第1章 #01
眺めていてどれぐらい経ったかな。海を見続けてぼーっとし始めた私の頭の中からは、影山の存在は消えていた。
ふと意識が戻った時にまだ影山がいてビックリしたくらい。そういえばいたっけ?っていうのと、まだいたの?っていう二つに対する驚き。
いや、本当にいつまでいる気?
私とは違ってぼーっとしている様子もない影山の横顔に話しかける。
「戻らないの?」
「……」
ちらりと視線だけを私にやる影山。
「お前は?」
「夕方ぐらいまで、いようかな」
「いや。夕方って…今二時ぐらいだぞ?それまでただ海見てんのかよ」
呆れた物言い。影山の溜め息と重なるように、彼の方からケータイの着信音が聞こえた。
デニムのポケットからスマホを取り出して、私を気にする様子もなく電話で応答を始める。
相手はやはり砂浜にいる友人らしく、電話の向こうの大きな声が私の方まで聞こえた。お前なにしてんの?だって。

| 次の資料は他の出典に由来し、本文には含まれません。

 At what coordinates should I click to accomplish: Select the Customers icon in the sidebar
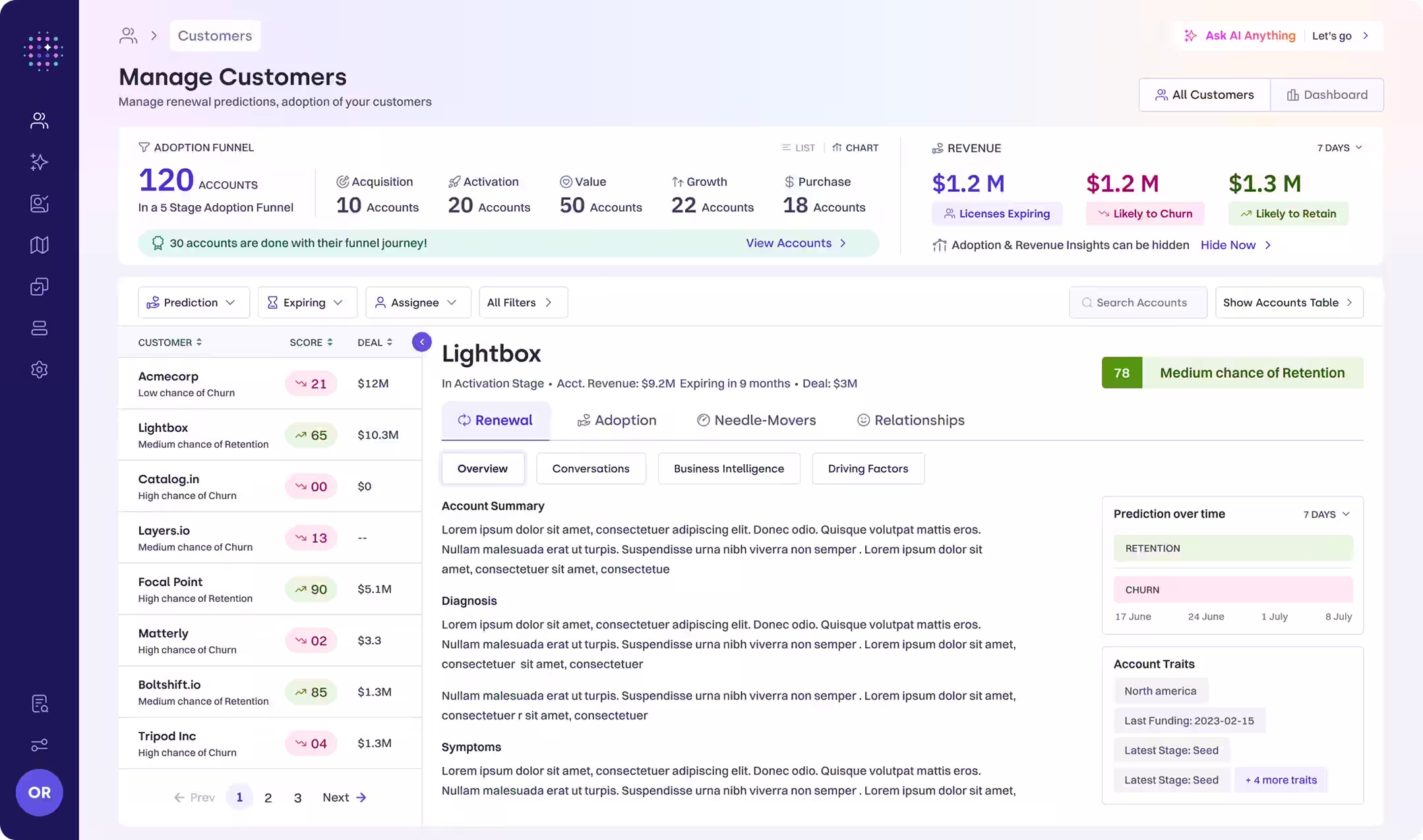tap(39, 120)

「海見てたんだよ。……おう、今行く。っおい、まじかよ……」
通話を切って画面を確認した影山は何かに気づいたみたいで頭をかいた。
「どーしたの?」
「もう三時前になってた。そろそろ行くわ」
「えっ、ほんと?……。じゃあ楽しんできて」
そんなに居たの……?なんというか、馬鹿じゃん影山。
立ち上がってお尻の砂を叩く影山に軽く手を振った。なんとなく手を振り返して颯爽と走っていくのかと思えば、影山の反応が悪い。
何その微妙な顔?
「あー、っと」
「?」
口ごもって何かを言いたそうな様子だ。私には目を合わせず、視線は下の方に向けられている。
何だろう?と思いながら、適当に砂浜の方を見て言葉を待った。
「お前いつまでここにいる?」
え……?
その言葉に影山の顔を見る。気まずそうに聞く彼とは、やはり目は合わない。
何でそんなに緊張?して聞いてくるんだ……。
「だから夕方までって……」
「じゃなくてばあちゃん家。今日帰んのか?」
ああ、そっちか。
その質問に少し胸が痛む。
「帰らないよ。夏休みいっぱいはここにいるつもり。そっちは今日帰るの?」
「いや、今日はまだ。……結構いるんだな」
「まあね」
影山の様子から何となく、私の最近についてはやっぱり知らないんだとわかった。私も影山の最近なんて知らないけれどさ。